* [TASK PROMPT] Transcribe verbatim the lines of the material, starting with the line that contains "The height and width of the screenshot is (419, 609)." and continuing through the line that contains "Action: point(920,587)", including both.

* [Records for locating displayed items]
════════

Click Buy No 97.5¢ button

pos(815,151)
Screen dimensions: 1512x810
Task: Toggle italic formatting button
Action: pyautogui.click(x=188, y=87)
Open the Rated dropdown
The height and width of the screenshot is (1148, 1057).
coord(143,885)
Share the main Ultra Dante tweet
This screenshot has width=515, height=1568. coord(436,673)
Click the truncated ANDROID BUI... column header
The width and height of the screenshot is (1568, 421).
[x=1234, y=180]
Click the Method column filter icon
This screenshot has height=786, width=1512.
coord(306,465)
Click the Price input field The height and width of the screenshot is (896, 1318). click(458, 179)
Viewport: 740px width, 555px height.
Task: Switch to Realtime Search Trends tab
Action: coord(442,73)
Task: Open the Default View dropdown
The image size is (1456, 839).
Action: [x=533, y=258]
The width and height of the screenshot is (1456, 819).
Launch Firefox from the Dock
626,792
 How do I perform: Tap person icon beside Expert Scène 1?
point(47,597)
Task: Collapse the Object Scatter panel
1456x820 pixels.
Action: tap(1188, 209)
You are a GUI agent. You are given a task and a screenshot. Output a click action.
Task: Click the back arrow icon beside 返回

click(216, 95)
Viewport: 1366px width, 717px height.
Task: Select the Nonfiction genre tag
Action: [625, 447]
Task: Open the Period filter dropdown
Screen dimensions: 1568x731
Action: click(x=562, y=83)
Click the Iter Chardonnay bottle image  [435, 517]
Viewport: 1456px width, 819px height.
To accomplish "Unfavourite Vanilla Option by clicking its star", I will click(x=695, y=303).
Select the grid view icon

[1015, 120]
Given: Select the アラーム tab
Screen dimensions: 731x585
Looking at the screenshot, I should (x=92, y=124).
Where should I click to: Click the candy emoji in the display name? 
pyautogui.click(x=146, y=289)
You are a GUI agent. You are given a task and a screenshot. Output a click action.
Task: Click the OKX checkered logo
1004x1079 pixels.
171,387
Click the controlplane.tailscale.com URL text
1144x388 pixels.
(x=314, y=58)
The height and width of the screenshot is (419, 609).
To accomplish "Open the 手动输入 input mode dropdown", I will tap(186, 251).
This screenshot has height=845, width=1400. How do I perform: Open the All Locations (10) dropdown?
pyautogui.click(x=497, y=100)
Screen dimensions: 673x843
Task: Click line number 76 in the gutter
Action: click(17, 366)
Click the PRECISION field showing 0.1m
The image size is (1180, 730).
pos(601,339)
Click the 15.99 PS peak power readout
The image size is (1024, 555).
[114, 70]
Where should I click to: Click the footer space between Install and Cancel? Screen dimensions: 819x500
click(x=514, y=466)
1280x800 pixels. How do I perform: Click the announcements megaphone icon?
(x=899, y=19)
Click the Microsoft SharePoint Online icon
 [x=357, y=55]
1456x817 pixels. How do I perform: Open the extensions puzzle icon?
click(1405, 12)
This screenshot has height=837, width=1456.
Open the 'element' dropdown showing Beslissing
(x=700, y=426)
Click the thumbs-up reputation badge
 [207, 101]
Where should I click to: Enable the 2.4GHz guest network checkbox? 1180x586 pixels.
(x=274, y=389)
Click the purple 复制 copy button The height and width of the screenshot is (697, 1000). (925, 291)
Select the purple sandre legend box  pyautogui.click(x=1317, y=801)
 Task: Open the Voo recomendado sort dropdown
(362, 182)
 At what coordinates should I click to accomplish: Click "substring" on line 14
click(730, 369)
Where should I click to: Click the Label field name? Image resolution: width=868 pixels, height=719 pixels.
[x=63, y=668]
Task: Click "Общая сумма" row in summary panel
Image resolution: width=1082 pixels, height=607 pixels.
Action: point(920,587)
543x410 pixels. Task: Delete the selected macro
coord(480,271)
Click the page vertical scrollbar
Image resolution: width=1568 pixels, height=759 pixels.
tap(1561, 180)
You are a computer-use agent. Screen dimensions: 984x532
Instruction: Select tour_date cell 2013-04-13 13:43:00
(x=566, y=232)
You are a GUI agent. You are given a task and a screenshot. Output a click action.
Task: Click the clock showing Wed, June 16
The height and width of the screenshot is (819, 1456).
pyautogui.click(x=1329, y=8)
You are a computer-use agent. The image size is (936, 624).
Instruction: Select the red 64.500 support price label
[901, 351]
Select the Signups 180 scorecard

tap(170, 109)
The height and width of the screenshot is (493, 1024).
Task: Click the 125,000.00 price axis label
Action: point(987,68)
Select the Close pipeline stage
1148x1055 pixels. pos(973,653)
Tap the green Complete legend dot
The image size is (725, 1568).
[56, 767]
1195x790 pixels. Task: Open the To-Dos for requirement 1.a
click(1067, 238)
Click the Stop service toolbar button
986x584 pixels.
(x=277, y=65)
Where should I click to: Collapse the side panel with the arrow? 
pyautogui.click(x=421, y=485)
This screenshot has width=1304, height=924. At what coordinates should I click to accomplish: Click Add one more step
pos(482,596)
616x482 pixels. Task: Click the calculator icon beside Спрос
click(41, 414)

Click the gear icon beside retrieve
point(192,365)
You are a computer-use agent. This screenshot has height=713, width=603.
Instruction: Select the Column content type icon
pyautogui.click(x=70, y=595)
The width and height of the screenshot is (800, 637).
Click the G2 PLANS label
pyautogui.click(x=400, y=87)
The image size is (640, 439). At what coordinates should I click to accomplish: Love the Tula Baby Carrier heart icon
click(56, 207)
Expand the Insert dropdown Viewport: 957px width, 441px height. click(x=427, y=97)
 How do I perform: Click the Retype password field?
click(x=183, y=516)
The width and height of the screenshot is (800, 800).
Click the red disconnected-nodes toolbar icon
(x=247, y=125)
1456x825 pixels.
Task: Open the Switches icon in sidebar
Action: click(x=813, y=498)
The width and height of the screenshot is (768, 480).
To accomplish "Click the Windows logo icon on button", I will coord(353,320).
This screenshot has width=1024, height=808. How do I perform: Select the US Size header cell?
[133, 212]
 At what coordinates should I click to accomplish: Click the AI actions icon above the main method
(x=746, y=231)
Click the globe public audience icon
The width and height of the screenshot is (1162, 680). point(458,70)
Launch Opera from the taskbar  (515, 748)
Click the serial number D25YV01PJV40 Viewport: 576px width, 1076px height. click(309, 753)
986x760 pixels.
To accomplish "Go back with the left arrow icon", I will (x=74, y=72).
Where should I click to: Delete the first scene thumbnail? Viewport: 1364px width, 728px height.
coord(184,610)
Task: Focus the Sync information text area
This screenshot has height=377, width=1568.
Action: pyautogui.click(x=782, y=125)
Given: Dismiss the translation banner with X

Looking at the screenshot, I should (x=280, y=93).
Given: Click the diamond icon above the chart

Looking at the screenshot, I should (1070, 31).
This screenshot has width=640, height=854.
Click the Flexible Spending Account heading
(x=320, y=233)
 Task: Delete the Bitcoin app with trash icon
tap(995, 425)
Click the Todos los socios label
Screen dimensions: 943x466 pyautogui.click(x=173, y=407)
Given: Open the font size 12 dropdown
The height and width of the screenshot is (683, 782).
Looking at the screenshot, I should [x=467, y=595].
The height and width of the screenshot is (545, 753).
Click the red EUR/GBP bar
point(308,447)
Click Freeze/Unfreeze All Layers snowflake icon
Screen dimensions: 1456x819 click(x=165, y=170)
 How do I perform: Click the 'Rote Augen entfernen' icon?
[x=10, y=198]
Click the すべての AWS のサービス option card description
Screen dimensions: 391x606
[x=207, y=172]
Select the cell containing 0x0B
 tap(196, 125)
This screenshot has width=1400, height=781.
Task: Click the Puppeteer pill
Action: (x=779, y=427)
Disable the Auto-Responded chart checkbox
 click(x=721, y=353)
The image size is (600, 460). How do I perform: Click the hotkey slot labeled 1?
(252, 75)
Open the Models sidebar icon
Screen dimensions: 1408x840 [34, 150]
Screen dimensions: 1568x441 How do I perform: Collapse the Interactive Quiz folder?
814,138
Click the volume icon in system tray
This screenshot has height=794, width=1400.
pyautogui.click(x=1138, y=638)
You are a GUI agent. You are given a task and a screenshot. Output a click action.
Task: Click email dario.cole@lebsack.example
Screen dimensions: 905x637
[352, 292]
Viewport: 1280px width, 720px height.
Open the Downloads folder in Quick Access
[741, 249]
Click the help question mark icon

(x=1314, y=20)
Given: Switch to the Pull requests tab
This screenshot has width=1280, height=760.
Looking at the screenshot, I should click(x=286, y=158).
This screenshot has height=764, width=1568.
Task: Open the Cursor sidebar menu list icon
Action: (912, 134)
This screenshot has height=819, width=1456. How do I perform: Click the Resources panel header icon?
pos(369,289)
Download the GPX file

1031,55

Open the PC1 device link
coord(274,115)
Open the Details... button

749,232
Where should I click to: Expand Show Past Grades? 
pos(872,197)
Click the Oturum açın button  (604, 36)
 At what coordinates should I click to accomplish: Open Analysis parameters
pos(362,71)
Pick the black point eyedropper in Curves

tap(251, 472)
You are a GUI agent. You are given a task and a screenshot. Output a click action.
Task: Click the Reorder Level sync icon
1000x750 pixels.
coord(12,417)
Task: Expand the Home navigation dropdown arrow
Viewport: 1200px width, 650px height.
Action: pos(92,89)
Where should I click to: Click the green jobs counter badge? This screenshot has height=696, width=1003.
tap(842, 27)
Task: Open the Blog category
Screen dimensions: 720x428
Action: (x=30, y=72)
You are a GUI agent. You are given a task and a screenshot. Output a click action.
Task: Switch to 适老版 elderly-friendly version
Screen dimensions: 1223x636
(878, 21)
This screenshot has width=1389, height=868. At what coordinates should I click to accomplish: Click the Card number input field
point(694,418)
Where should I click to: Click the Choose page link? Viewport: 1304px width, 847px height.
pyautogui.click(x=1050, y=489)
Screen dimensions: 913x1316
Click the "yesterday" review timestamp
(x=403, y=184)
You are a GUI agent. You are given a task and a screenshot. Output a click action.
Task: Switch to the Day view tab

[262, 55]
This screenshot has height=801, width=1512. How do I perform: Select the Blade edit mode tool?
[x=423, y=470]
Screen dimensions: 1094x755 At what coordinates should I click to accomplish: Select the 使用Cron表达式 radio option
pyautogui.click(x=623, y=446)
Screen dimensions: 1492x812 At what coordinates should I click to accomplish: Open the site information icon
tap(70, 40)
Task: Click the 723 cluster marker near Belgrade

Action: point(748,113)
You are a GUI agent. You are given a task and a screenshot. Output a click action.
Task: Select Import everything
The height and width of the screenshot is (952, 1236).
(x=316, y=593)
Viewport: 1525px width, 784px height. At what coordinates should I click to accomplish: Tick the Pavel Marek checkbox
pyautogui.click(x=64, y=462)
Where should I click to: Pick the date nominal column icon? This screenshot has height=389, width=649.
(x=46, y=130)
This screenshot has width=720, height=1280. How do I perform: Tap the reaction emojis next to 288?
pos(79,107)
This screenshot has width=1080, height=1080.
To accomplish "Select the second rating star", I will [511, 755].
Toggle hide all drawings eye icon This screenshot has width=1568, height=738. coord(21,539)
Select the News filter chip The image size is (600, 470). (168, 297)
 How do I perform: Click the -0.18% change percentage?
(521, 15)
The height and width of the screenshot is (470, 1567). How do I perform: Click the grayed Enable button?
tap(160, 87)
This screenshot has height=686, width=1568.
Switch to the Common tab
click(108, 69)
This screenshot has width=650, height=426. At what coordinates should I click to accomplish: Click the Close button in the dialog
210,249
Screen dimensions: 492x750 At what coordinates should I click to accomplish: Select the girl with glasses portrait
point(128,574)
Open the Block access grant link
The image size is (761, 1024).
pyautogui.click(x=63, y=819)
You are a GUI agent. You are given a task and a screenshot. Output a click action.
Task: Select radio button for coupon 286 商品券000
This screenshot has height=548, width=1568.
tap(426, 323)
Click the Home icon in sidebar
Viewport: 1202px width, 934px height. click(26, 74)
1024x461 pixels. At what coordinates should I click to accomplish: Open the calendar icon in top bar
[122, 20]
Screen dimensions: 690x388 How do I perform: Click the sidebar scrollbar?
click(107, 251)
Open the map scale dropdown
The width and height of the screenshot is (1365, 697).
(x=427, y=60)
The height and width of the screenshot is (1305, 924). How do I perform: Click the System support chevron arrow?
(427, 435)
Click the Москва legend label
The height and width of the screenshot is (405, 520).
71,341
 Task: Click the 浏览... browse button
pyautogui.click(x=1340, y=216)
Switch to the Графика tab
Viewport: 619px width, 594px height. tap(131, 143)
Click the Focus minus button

════════

* [THE ANSWER]
The height and width of the screenshot is (419, 609).
To accomplish "Open the 手动输入 input mode dropdown", I will tap(186, 251).
This screenshot has height=845, width=1400. How do I perform: Open the All Locations (10) dropdown?
pyautogui.click(x=497, y=100)
Screen dimensions: 673x843
Task: Click line number 76 in the gutter
Action: click(17, 366)
Click the PRECISION field showing 0.1m
The image size is (1180, 730).
pos(601,339)
Click the 15.99 PS peak power readout
The image size is (1024, 555).
[114, 70]
Where should I click to: Click the footer space between Install and Cancel? Screen dimensions: 819x500
click(x=514, y=466)
1280x800 pixels. How do I perform: Click the announcements megaphone icon?
(x=899, y=19)
Click the Microsoft SharePoint Online icon
 [x=357, y=55]
1456x817 pixels. How do I perform: Open the extensions puzzle icon?
click(1405, 12)
This screenshot has height=837, width=1456.
Open the 'element' dropdown showing Beslissing
(x=700, y=426)
Click the thumbs-up reputation badge
 [207, 101]
Where should I click to: Enable the 2.4GHz guest network checkbox? 1180x586 pixels.
(x=274, y=389)
Click the purple 复制 copy button The height and width of the screenshot is (697, 1000). (925, 291)
Select the purple sandre legend box  pyautogui.click(x=1317, y=801)
 Task: Open the Voo recomendado sort dropdown
(362, 182)
 At what coordinates should I click to accomplish: Click "substring" on line 14
click(730, 369)
Where should I click to: Click the Label field name? Image resolution: width=868 pixels, height=719 pixels.
[x=63, y=668]
Task: Click "Общая сумма" row in summary panel
Image resolution: width=1082 pixels, height=607 pixels.
Action: point(920,587)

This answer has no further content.